Wednesday, January 19, 2005

Social Security reform is dead; long live Social Security reform

Anyone who hasn't yet seen Ways and Means Chairman Thomas's comments on Social Security ought to check them out immediately.
Obviously, the main point of interest is that it is rather significant when, at this stage of the process, the Chairman of the Ways and Means Committee declares the Bush changes politically dead in the water.
Second prize, in terms of early blogosphere attention, has gone to his suggestion that women's retirement ages under the program should be later than men's because they live longer. While everyone knows this is a political non-starter, it raises a lot of interesting discussion points. Indeed, if I may be so self-serving, it raises the sorts of fundamental social insurance issues that I tried to explore, in greater depth than one would find in discussions more directed at the current political process, in my books on Social Security and Medicare.
The later retirement age might be viewed as "unfair to women" because it facially seems to treat them worse. But in fact, giving women the same retirement age as men, where both pay the same taxes for the coverage, means the longer-lived women get a benefit of greater value and thus, in effect, a transfer from men.
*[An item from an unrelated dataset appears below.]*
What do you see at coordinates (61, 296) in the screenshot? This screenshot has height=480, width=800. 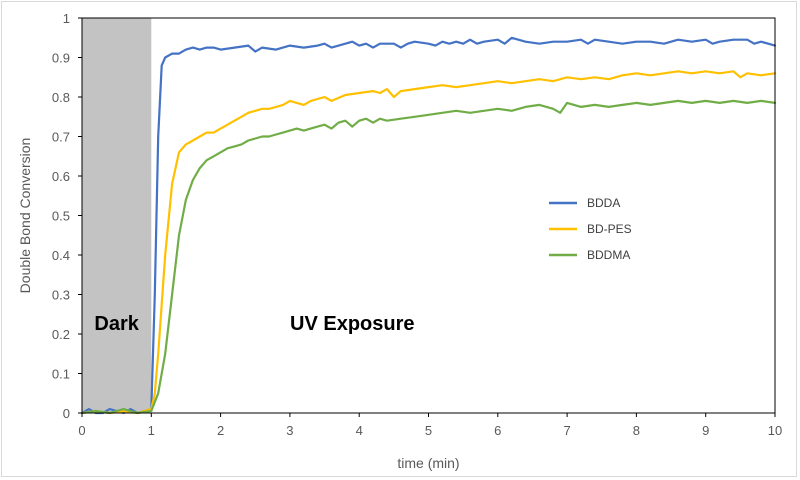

An arm's length insurer that was permitted by law to take gender into account in pricing retirement annuities would be expected charge women more or give them nominally less, such as by deferring the retirement date. Indeed, adverse selection in insurance markets would pretty much require this outcome under fully competitive conditions.
Since I don't judge just distribution from the standpoint of market outcomes, this is not dispositive, but it is of interest. It raises the question of why we would mandate transfers from men to women relative to the market outcome.
If women live longer then men, they have greater lifetime needs, which all else equal might justify transferring resources to them. But if they live longer, then they also presumably can work longer, assuming that the longer life expectancy implied on average being more vigorous at age 65 or 70. Given that point, we might have no reason to transfer resources from men to women (keeping in mind, of course, that in two-spouse households the name on the Social Security check may not affect how the resources are actually shared). So perhaps the later retirement age for women makes sense.
But here's another idea Chairman Thomas might not like as much. Life expectancy is positively correlated with wealth and with lifetime earnings; that is, the richer tend to live longer. How about using that little factoid to make high-earners retire later? The one difference between this and the gender-related proposal is that wealth or lifetime earnings are to a degree within the individual's control, and thus potentially responsive to the incentive effects of such a rule, whereas gender (Christine Jorgensen cases aside) is not.
Plus, one could ask Chairman Thomas if this is the only gender difference he wants to take into account. For example, how about, as Ed McCaffery has proposed, lowering women's (or secondary earners') marginal tax rates on earnings because their work decisions are more tax-responsive? No? I thought not.
Still, it is good to hear someone raising the issue of the relationship between retirement age and life expectancy. One of my pet Social Security and Medicare proposals is to peg eligibility or retirement age to increases in officially computed life expectancy. Part of the idea is simply to create a different default rule than present law, so that the definition of what is a "benefit cut" changes and we don't have people automatically getting larger lifetime benefits, without Congress's expressly "increasing" their benefits, because of living longer.

28 comments:

Daniel Shaviro said...

Replacing the payroll tax financing of Social Security and Medicare with a retail sales tax or VAT would tend to shift some of the tax to current seniors. This might be a good thing distributionally so far as affluent seniors are concerned. I can't see this happening, though. Poor seniors would take a hit if price levels went up, and the AARP would complain (not inaccurately) that its members were being hit twice: by the payroll tax when they were workers, and then again as consumers when they retired.
Shifting it to the income tax is less of a big change, especially with ever more savings out of the income tax base. The income tax is generally a worse instrument than the payroll tax in terms of the holes in its base. Of course the distribution is different given the rate structure.
While the White House might have a hard time bucking Thomas given their overall political troubles on this, he certainly lacks the clout to push something through on his own, too.
Josh Marshall notes in his blog today that Thomas mourned the lack of bipartisanship by the Democrats on this. His point was what a big joke this is given how the Republicans, from 1993 through 2004, have played cynical ultra-partisan hardball. But even if the Republicans, and even if Thomas rather than the White House, really wanted to play ball now (which they might, purely out of desperation), I can't see the Democrats taking them up on it after all the raw business of recent years. These guys may be in the course of reaping what they have sown.

JoshSN said...

I don't have any reason to believe that the life expectancy translates into gender-differentiated retirement ages.

I've been told that estrogen protects the heart, but that it goes rapidly downhill after menopause.

Also, stupid, drunk, young men account for a portion of the life expectancy formulae.